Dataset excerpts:
>>

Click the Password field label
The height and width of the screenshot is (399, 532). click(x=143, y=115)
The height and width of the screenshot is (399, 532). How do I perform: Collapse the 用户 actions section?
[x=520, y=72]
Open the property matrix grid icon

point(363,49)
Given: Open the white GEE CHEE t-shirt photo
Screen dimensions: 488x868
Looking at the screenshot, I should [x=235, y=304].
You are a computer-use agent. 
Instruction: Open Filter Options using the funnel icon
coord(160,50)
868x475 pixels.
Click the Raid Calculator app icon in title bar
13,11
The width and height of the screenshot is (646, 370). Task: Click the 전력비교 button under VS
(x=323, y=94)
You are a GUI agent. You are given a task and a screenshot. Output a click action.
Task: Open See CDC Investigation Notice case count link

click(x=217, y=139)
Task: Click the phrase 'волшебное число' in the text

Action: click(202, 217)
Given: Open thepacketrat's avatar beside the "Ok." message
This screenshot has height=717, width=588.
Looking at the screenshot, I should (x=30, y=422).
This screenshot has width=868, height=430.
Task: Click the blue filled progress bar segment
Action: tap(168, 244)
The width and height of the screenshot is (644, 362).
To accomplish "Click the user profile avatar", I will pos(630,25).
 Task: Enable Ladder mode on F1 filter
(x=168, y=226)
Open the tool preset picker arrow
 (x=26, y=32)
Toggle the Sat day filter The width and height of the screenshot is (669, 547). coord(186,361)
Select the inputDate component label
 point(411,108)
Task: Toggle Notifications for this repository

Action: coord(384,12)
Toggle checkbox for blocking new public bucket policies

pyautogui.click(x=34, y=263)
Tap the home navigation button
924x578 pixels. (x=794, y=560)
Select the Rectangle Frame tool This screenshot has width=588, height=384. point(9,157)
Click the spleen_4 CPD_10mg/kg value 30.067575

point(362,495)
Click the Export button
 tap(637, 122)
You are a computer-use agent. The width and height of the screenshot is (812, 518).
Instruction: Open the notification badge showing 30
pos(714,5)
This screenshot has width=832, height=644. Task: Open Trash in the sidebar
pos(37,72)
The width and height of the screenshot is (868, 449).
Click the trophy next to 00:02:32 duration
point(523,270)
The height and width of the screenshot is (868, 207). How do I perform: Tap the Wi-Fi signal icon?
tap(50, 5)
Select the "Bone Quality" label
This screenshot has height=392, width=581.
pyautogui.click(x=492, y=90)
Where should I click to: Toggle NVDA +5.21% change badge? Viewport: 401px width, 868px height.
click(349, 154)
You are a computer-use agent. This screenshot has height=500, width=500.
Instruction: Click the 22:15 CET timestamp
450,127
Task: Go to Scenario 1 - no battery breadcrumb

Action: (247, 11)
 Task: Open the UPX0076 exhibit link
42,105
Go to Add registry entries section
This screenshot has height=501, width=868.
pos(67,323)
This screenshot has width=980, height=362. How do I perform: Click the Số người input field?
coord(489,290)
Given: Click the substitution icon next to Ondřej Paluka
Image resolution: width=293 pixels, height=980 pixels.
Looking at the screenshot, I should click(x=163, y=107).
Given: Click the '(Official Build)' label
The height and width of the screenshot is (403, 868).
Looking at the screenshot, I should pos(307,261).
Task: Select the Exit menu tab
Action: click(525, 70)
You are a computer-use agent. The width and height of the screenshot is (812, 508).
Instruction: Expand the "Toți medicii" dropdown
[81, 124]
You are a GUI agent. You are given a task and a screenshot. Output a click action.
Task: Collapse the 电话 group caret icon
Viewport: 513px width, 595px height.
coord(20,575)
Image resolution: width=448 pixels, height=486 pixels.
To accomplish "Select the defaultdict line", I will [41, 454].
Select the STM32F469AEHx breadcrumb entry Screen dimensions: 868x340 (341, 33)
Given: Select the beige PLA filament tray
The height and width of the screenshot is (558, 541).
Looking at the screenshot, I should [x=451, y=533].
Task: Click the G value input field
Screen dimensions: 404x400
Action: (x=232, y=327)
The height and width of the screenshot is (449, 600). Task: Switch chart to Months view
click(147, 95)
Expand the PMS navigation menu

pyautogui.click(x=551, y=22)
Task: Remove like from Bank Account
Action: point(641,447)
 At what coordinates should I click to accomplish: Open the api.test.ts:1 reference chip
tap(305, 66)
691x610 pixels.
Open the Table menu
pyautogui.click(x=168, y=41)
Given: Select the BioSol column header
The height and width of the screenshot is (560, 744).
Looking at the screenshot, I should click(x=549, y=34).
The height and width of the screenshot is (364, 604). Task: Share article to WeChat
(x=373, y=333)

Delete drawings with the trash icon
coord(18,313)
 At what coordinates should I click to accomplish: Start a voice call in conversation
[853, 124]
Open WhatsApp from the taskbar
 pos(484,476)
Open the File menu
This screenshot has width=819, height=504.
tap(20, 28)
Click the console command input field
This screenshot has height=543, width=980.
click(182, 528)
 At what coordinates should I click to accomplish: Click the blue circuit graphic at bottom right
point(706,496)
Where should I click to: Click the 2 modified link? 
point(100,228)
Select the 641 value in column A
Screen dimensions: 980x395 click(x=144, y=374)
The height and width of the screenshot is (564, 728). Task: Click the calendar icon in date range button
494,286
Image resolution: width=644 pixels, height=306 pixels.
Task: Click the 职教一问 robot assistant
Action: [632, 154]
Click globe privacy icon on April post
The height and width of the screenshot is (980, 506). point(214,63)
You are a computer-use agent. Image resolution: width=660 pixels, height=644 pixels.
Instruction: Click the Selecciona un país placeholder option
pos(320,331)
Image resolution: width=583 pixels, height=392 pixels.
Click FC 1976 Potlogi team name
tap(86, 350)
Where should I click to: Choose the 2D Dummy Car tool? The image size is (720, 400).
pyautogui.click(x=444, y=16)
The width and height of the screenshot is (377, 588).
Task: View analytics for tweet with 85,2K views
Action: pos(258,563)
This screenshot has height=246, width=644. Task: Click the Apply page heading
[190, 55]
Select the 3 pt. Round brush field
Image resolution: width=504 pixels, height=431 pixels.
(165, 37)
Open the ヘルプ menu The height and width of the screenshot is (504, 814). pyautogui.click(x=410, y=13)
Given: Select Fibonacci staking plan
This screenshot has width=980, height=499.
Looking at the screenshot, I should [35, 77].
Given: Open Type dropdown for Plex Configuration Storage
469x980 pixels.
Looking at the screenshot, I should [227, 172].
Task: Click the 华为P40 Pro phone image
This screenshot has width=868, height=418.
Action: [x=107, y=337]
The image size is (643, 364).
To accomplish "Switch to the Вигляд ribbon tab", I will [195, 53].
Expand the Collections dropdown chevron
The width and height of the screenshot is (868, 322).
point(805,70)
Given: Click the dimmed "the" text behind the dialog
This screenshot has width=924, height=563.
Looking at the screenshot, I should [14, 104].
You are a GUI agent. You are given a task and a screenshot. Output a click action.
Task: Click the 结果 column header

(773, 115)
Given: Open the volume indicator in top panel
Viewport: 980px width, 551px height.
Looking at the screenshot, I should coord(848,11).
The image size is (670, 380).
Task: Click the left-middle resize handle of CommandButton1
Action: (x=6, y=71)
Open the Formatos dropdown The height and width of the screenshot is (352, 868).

<<

### The task
Word for word, repeat every record.

### Solution
Click the Password field label
The height and width of the screenshot is (399, 532). click(x=143, y=115)
The height and width of the screenshot is (399, 532). How do I perform: Collapse the 用户 actions section?
[x=520, y=72]
Open the property matrix grid icon

point(363,49)
Given: Open the white GEE CHEE t-shirt photo
Screen dimensions: 488x868
Looking at the screenshot, I should [x=235, y=304].
You are a computer-use agent. 
Instruction: Open Filter Options using the funnel icon
coord(160,50)
868x475 pixels.
Click the Raid Calculator app icon in title bar
13,11
The width and height of the screenshot is (646, 370). Task: Click the 전력비교 button under VS
(x=323, y=94)
You are a GUI agent. You are given a task and a screenshot. Output a click action.
Task: Open See CDC Investigation Notice case count link

click(x=217, y=139)
Task: Click the phrase 'волшебное число' in the text

Action: click(202, 217)
Given: Open thepacketrat's avatar beside the "Ok." message
This screenshot has height=717, width=588.
Looking at the screenshot, I should (x=30, y=422).
This screenshot has width=868, height=430.
Task: Click the blue filled progress bar segment
Action: tap(168, 244)
The width and height of the screenshot is (644, 362).
To accomplish "Click the user profile avatar", I will pos(630,25).
 Task: Enable Ladder mode on F1 filter
(x=168, y=226)
Open the tool preset picker arrow
 (x=26, y=32)
Toggle the Sat day filter The width and height of the screenshot is (669, 547). coord(186,361)
Select the inputDate component label
 point(411,108)
Task: Toggle Notifications for this repository

Action: coord(384,12)
Toggle checkbox for blocking new public bucket policies

pyautogui.click(x=34, y=263)
Tap the home navigation button
924x578 pixels. (x=794, y=560)
Select the Rectangle Frame tool This screenshot has width=588, height=384. point(9,157)
Click the spleen_4 CPD_10mg/kg value 30.067575

point(362,495)
Click the Export button
 tap(637, 122)
You are a computer-use agent. The width and height of the screenshot is (812, 518).
Instruction: Open the notification badge showing 30
pos(714,5)
This screenshot has width=832, height=644. Task: Open Trash in the sidebar
pos(37,72)
The width and height of the screenshot is (868, 449).
Click the trophy next to 00:02:32 duration
point(523,270)
The height and width of the screenshot is (868, 207). How do I perform: Tap the Wi-Fi signal icon?
tap(50, 5)
Select the "Bone Quality" label
This screenshot has height=392, width=581.
pyautogui.click(x=492, y=90)
Where should I click to: Toggle NVDA +5.21% change badge? Viewport: 401px width, 868px height.
click(349, 154)
You are a computer-use agent. This screenshot has height=500, width=500.
Instruction: Click the 22:15 CET timestamp
450,127
Task: Go to Scenario 1 - no battery breadcrumb

Action: (247, 11)
 Task: Open the UPX0076 exhibit link
42,105
Go to Add registry entries section
This screenshot has height=501, width=868.
pos(67,323)
This screenshot has width=980, height=362. How do I perform: Click the Số người input field?
coord(489,290)
Given: Click the substitution icon next to Ondřej Paluka
Image resolution: width=293 pixels, height=980 pixels.
Looking at the screenshot, I should click(x=163, y=107).
Given: Click the '(Official Build)' label
The height and width of the screenshot is (403, 868).
Looking at the screenshot, I should pos(307,261).
Task: Select the Exit menu tab
Action: click(525, 70)
You are a computer-use agent. The width and height of the screenshot is (812, 508).
Instruction: Expand the "Toți medicii" dropdown
[81, 124]
You are a GUI agent. You are given a task and a screenshot. Output a click action.
Task: Collapse the 电话 group caret icon
Viewport: 513px width, 595px height.
coord(20,575)
Image resolution: width=448 pixels, height=486 pixels.
To accomplish "Select the defaultdict line", I will [41, 454].
Select the STM32F469AEHx breadcrumb entry Screen dimensions: 868x340 (341, 33)
Given: Select the beige PLA filament tray
The height and width of the screenshot is (558, 541).
Looking at the screenshot, I should [x=451, y=533].
Task: Click the G value input field
Screen dimensions: 404x400
Action: (x=232, y=327)
The height and width of the screenshot is (449, 600). Task: Switch chart to Months view
click(147, 95)
Expand the PMS navigation menu

pyautogui.click(x=551, y=22)
Task: Remove like from Bank Account
Action: point(641,447)
 At what coordinates should I click to accomplish: Open the api.test.ts:1 reference chip
tap(305, 66)
691x610 pixels.
Open the Table menu
pyautogui.click(x=168, y=41)
Given: Select the BioSol column header
The height and width of the screenshot is (560, 744).
Looking at the screenshot, I should click(x=549, y=34).
The height and width of the screenshot is (364, 604). Task: Share article to WeChat
(x=373, y=333)

Delete drawings with the trash icon
coord(18,313)
 At what coordinates should I click to accomplish: Start a voice call in conversation
[853, 124]
Open WhatsApp from the taskbar
 pos(484,476)
Open the File menu
This screenshot has width=819, height=504.
tap(20, 28)
Click the console command input field
This screenshot has height=543, width=980.
click(182, 528)
 At what coordinates should I click to accomplish: Click the blue circuit graphic at bottom right
point(706,496)
Where should I click to: Click the 2 modified link? 
point(100,228)
Select the 641 value in column A
Screen dimensions: 980x395 click(x=144, y=374)
The height and width of the screenshot is (564, 728). Task: Click the calendar icon in date range button
494,286
Image resolution: width=644 pixels, height=306 pixels.
Task: Click the 职教一问 robot assistant
Action: [632, 154]
Click globe privacy icon on April post
The height and width of the screenshot is (980, 506). point(214,63)
You are a computer-use agent. Image resolution: width=660 pixels, height=644 pixels.
Instruction: Click the Selecciona un país placeholder option
pos(320,331)
Image resolution: width=583 pixels, height=392 pixels.
Click FC 1976 Potlogi team name
tap(86, 350)
Where should I click to: Choose the 2D Dummy Car tool? The image size is (720, 400).
pyautogui.click(x=444, y=16)
The width and height of the screenshot is (377, 588).
Task: View analytics for tweet with 85,2K views
Action: pos(258,563)
This screenshot has height=246, width=644. Task: Click the Apply page heading
[190, 55]
Select the 3 pt. Round brush field
Image resolution: width=504 pixels, height=431 pixels.
(165, 37)
Open the ヘルプ menu The height and width of the screenshot is (504, 814). pyautogui.click(x=410, y=13)
Given: Select Fibonacci staking plan
This screenshot has width=980, height=499.
Looking at the screenshot, I should [35, 77].
Given: Open Type dropdown for Plex Configuration Storage
469x980 pixels.
Looking at the screenshot, I should [227, 172].
Task: Click the 华为P40 Pro phone image
This screenshot has width=868, height=418.
Action: [x=107, y=337]
The image size is (643, 364).
To accomplish "Switch to the Вигляд ribbon tab", I will [195, 53].
Expand the Collections dropdown chevron
The width and height of the screenshot is (868, 322).
point(805,70)
Given: Click the dimmed "the" text behind the dialog
This screenshot has width=924, height=563.
Looking at the screenshot, I should [14, 104].
You are a GUI agent. You are given a task and a screenshot. Output a click action.
Task: Click the 结果 column header

(773, 115)
Given: Open the volume indicator in top panel
Viewport: 980px width, 551px height.
Looking at the screenshot, I should coord(848,11).
The image size is (670, 380).
Task: Click the left-middle resize handle of CommandButton1
Action: (x=6, y=71)
Open the Formatos dropdown The height and width of the screenshot is (352, 868).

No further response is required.